Yeah, Airborne, I dropped one and a half dress sizes, but my weight didn't shift at all in the first year to December 2005.
My partner noticed before me about 6-7 months into training - when he slipped his hands around my waist from behind he commented on the change in shape... it was such a thrill.![]()
My weight has only just started to shift now - according to my parents scales I have lost 5kg (approx 10lbs) this year, according to the gym's scales I have lost 3 (approx 6).
Courage does not always roar. Sometimes, it is the quiet voice at the end of the day saying,
"I will try again tomorrow".
I WISH my shape was changing for the better. But it isn't muscle that's making my waist bigger. It's plain old belly fat.![]()
I'm leaning more toward weight training. A friend is doing her best to get me to sign up at a local gym. She signed up in Jan. but doesn't like to go alone. So she figures if I sign up we will encourage each other to go.

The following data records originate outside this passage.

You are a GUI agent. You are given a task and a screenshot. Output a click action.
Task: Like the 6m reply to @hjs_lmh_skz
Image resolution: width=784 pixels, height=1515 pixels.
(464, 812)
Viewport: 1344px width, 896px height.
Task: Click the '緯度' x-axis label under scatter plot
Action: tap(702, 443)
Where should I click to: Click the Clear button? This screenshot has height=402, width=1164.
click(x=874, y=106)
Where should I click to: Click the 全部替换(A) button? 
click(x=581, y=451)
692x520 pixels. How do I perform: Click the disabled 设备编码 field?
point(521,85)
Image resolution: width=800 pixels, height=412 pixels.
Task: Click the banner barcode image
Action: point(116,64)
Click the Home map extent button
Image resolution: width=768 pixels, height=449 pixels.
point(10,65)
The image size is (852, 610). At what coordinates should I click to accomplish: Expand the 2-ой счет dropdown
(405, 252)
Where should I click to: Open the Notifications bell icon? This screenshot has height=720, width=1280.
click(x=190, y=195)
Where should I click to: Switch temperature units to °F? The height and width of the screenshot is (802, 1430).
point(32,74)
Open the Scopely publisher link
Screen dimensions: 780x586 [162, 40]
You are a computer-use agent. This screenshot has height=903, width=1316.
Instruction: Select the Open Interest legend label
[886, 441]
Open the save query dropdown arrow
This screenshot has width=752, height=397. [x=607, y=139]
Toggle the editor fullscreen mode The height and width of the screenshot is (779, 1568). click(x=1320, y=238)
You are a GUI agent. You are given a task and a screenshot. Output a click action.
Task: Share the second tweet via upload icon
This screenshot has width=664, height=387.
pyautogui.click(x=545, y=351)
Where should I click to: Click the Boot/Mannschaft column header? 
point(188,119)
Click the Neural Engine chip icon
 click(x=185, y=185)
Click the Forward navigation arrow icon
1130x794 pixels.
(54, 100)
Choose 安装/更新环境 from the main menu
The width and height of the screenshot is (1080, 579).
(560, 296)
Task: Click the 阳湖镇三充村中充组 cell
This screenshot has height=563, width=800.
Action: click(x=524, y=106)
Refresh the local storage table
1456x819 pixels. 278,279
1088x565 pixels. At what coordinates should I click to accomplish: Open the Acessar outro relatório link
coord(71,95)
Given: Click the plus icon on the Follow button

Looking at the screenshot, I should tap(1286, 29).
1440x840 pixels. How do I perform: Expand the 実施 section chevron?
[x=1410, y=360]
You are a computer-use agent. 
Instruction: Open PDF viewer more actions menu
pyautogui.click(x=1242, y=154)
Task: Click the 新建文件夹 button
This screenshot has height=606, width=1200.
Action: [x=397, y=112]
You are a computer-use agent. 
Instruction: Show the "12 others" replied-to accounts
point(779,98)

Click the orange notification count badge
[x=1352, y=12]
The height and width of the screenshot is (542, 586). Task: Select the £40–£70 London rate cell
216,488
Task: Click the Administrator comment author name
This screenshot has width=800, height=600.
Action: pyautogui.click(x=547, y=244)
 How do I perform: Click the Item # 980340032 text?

It would be a very early bike ride to the gym three days a week. I'm still trying to decide if I want to commit to that. BikerHen
Since you ain't a chick anymore, that waist fat is probably hormones. My very slim ride partner and I are both of the same age and last summer we started noticing that we were adding fat to our middles, where no fat had been before. No change in diet, no change in riding miles we were putting in but the fat appeared anyway.
And it's stubborn - the only thing that worked for her was reducing the amount she ate for normal meals and saving those calories for nutrition while she was actually riding. I'm not that strong, yet - I'm still in the "weeping with frustration" phase!![]()
Dang that estrogen, anyway!
Well, pull out another box of Kleenex and I'll join you!Originally Posted by nuthatch
Bikerhen
Hi Biker hen, I live in Washington too. We had a workshop right here at my place of employ where we learned about fitness. They said in no uncertain terms that doing exercises to get rid of belly fat puts muscles UNDER the fat and takes no fat away. They said a combination of burning more calories and eating more wisely was the only way to get rid of it. So MORE BIKE RIDES!Originally Posted by bikerHen
good luck, another too old to be a chick.
mimi
weight training is a good thing to do if you get the proper coaching on how to get started. but probably what will help you most with the belly fat is Long, Slow, Distance rides.
moderate exercise that extends for 40 minutes or greater causes your body to release a hormone that, in turn, helps you tap into fat as a primary energy source. if your workouts are aerobic (like with interval training) your body will preferentially use the glycogen stores in your muscle and blood stream as an energy source.
my favorite nutrition author, Monique Ryan, has a book on nutrition for athletes that talks about this kind of stuff in a really accessible way.
"It never gets easier, you just go faster." -- Greg LeMond
Far as I can tell, I can be strong and in shape and riding like crazy... but the gut is still there...
I've gotten rid of a teensy bit of it this last month - from 152 to 146 - and I'm not sure why, since I was trying the same stuff since January. Welp, maybe I've been a little more successful in cutting bakc on the beer intake...
I've thought that maybe a little exercise focused on that belly ... so maybe *this* is the week I get back into a little bit of yoga. I successfully backhoed the living room so I can see enough floor space, even next to a wall, to get that mat down... yes, TOMORROW MORNING, I'm going to start... I really mean it this time![]()
I've found that if I want to LOSE weight... I have to exercise *and* eat less. It means drinking a lot of water the day after long rides so I don't eat everything in the house (and in my friends' houses, and raiding the work fridge...)
I'm another one with the belly thing going on - plus a bit of a twinge in the back. Maybe I should try to find the living room floor, put down the mat and do some back/core excercises.
Hmm, now where is that vacuum cleaner, anyway?
Give big space to the festive dog that make sport in the roadway. Avoid entanglement with your wheel spoke.